**WORK ORDER:** Your task is to reproduce, verbatim and without pictures, the lines from the opening of the listing through the line containing "This screenshot has height=696, width=886.".

**INFORMATION:**

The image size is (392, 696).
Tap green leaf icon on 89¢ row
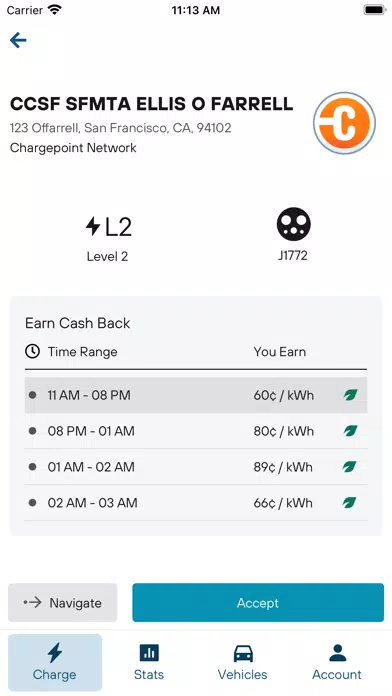point(350,467)
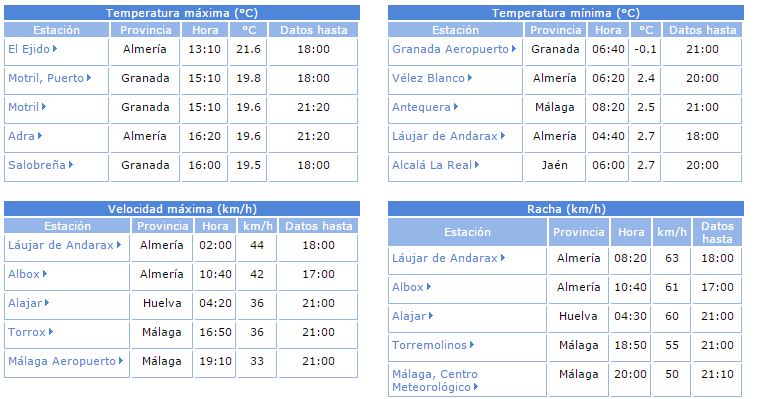Click arrow icon next to Motril, Puerto
This screenshot has width=772, height=399.
[x=89, y=78]
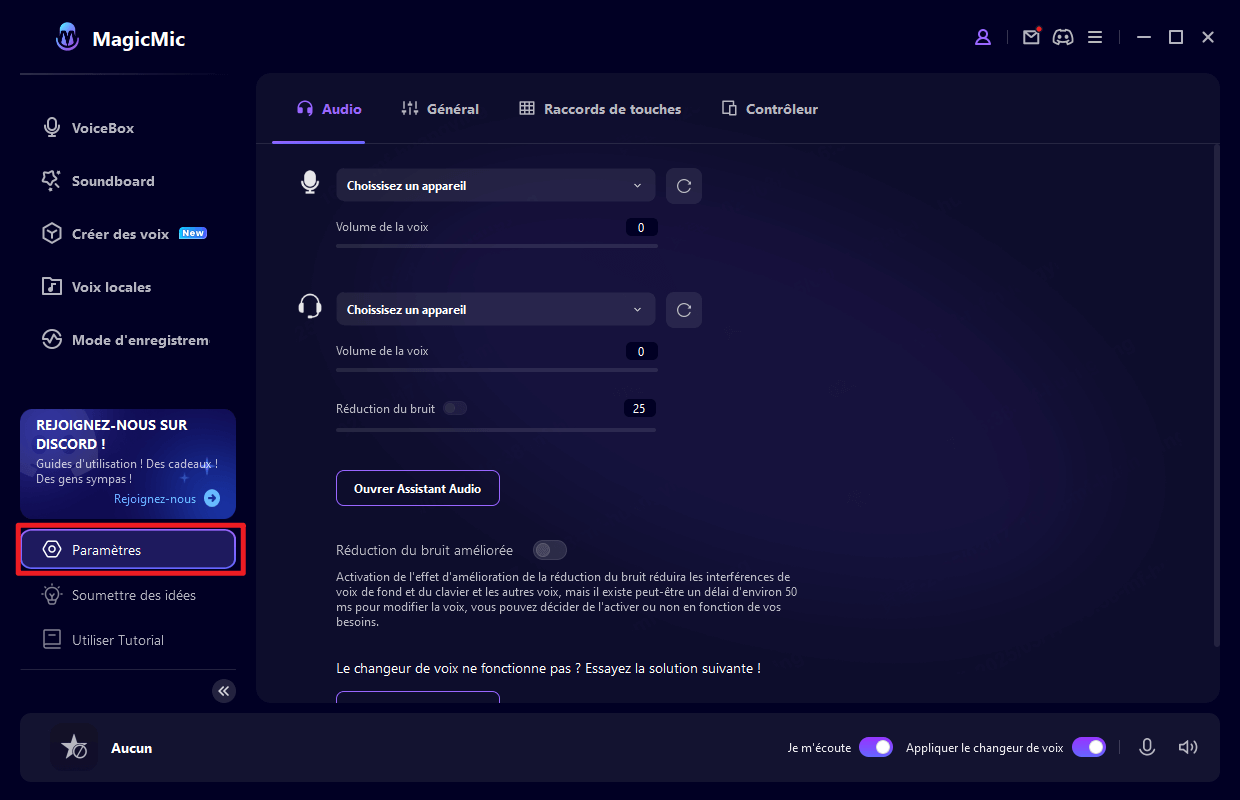Viewport: 1240px width, 800px height.
Task: Click the user account profile icon
Action: (983, 37)
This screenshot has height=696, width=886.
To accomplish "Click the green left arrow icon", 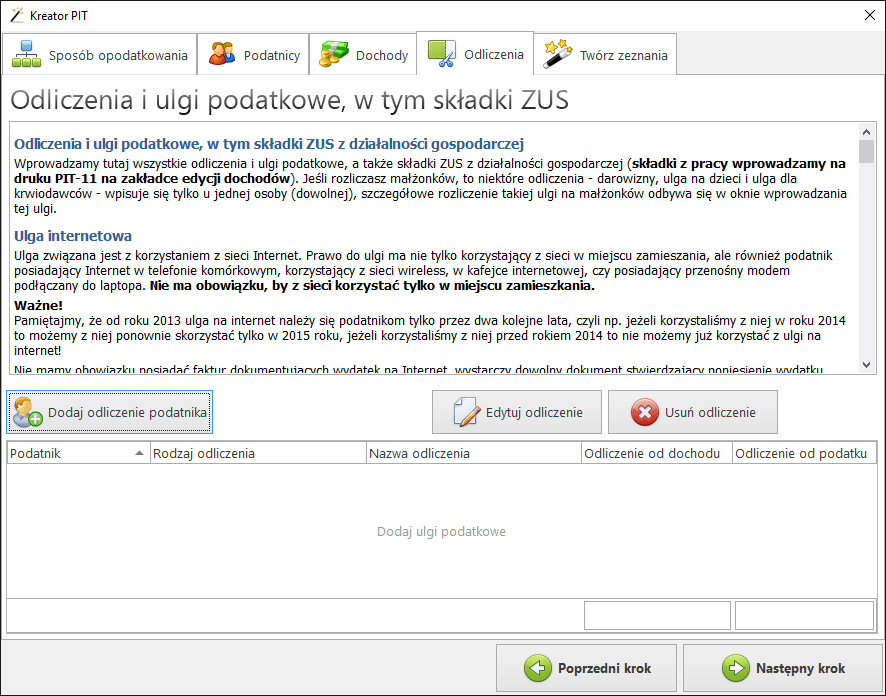I will click(x=538, y=668).
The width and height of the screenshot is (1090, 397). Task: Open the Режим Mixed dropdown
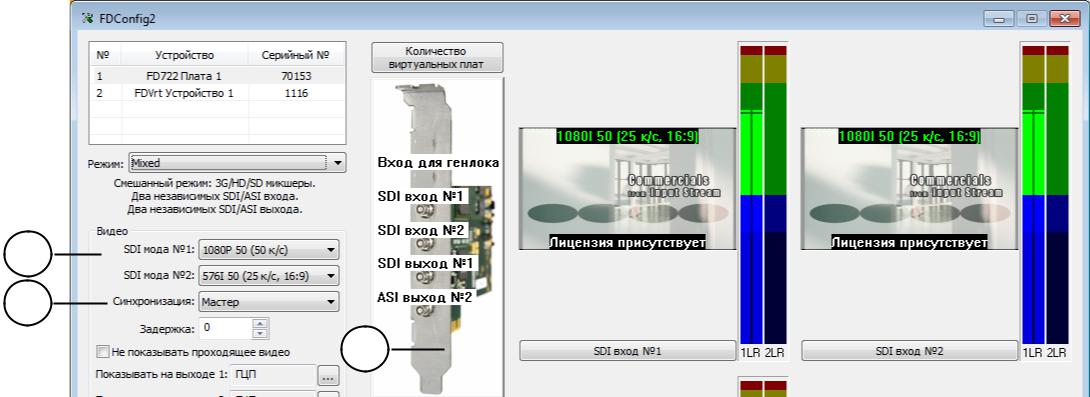pyautogui.click(x=236, y=163)
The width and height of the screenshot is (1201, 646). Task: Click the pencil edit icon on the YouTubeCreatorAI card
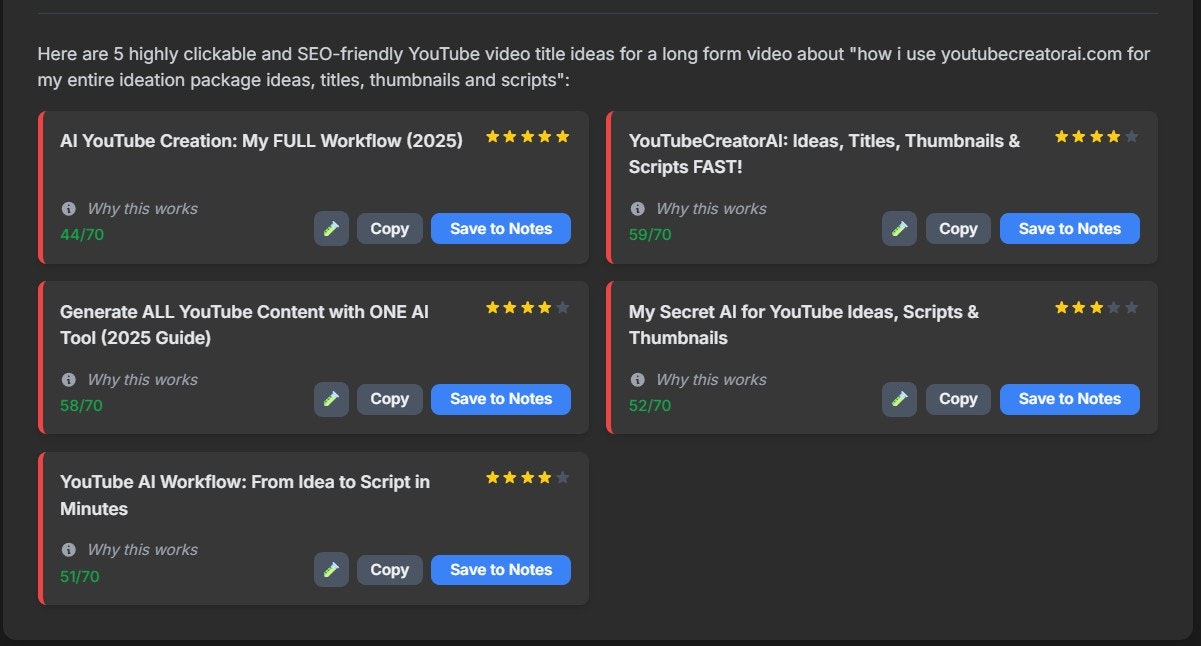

**SOLUTION TO THIS EXERCISE:**
The image size is (392, 696).
Tap green leaf icon on 89¢ row
point(350,467)
Click arrow icon next to Motril, Puerto
This screenshot has width=772, height=399.
[x=89, y=78]
Viewport: 1240px width, 800px height.
Task: Click the user account profile icon
Action: (983, 37)
This screenshot has height=696, width=886.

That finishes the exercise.